🤖 AI Summary
This work introduces the first open-source Direct Coupling Analysis (DCA) framework supporting multitask modeling of proteins and RNA, unifying key challenges including contact prediction, mutation effect estimation, sequence library scoring, and de novo sequence design. Methodologically, it integrates Boltzmann machine modeling with maximum-likelihood estimation and L₂ regularization, and pioneers a unified cross-language (C++/Julia/Python) and cross-hardware (CPU/GPU) interface. It natively supports both dense and sparse learning protocols and enables end-to-end execution of downstream tasks. Experiments demonstrate state-of-the-art performance: >70% Top-L/5 contact prediction accuracy on standard protein family benchmarks; scalable training on sequence libraries exceeding ten million sequences; and over 10× throughput acceleration on GPU-accelerated hardware compared to CPU-only execution.
📝 Abstract
In this methods article, we provide a flexible but easy-to-use implementation of Direct Coupling Analysis (DCA) based on Boltzmann machine learning, together with a tutorial on how to use it.

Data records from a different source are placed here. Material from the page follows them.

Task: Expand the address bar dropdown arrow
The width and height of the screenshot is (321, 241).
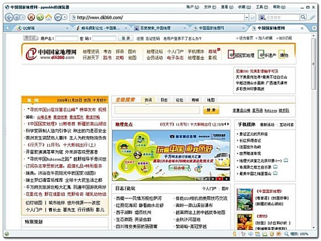Action: coord(247,17)
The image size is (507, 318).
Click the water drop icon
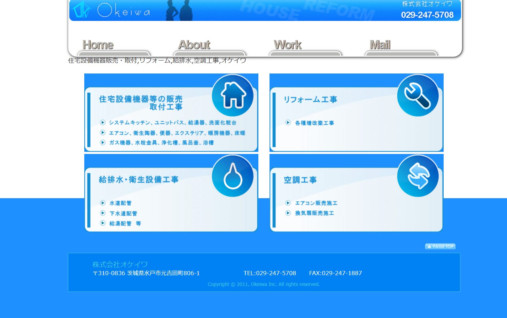click(233, 176)
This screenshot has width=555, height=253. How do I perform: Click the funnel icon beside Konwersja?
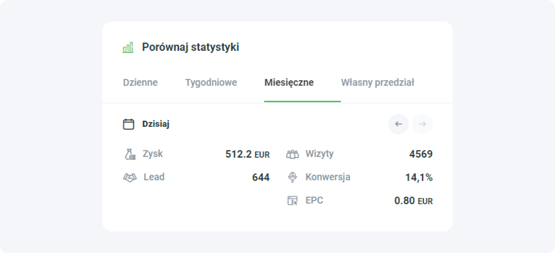point(292,177)

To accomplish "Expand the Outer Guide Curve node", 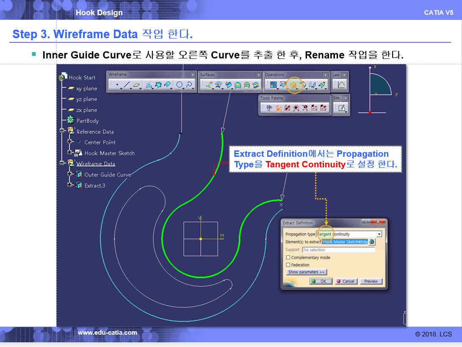I will tap(69, 174).
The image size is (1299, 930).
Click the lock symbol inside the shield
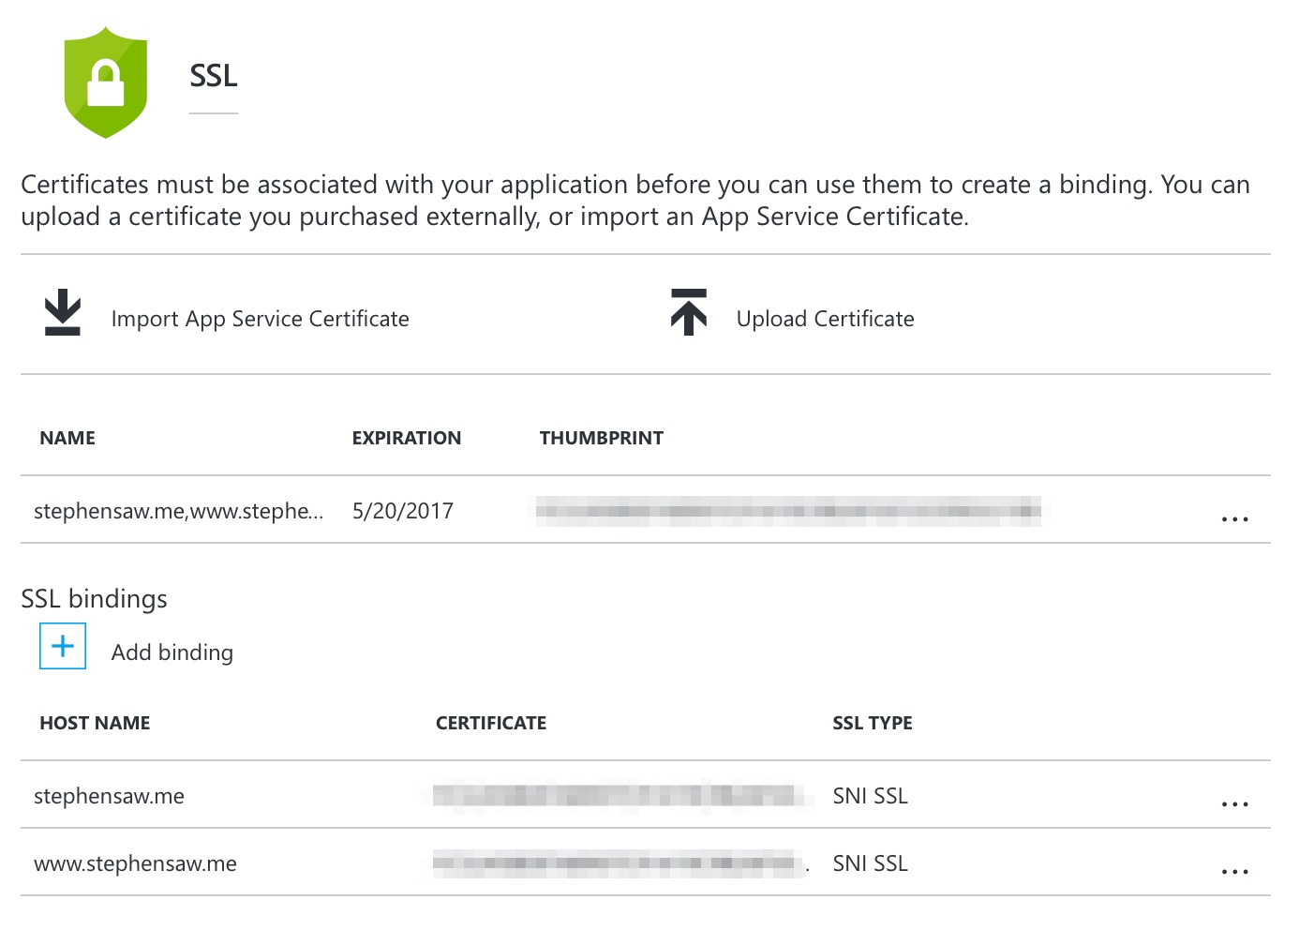click(x=105, y=83)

The package exttt{adabmDCA 2.0} is available in different programming languages (C++, Julia, Python) usable on different architectures (single-core and multi-core CPU, GPU) using a common front-end interface. In addition to several learning protocols for dense and sparse generative DCA models, it allows to directly address common downstream tasks like residue-residue contact prediction, mutational-effect prediction, scoring of sequence libraries and generation of artificial sequences for sequence design. It is readily applicable to protein and RNA sequence data.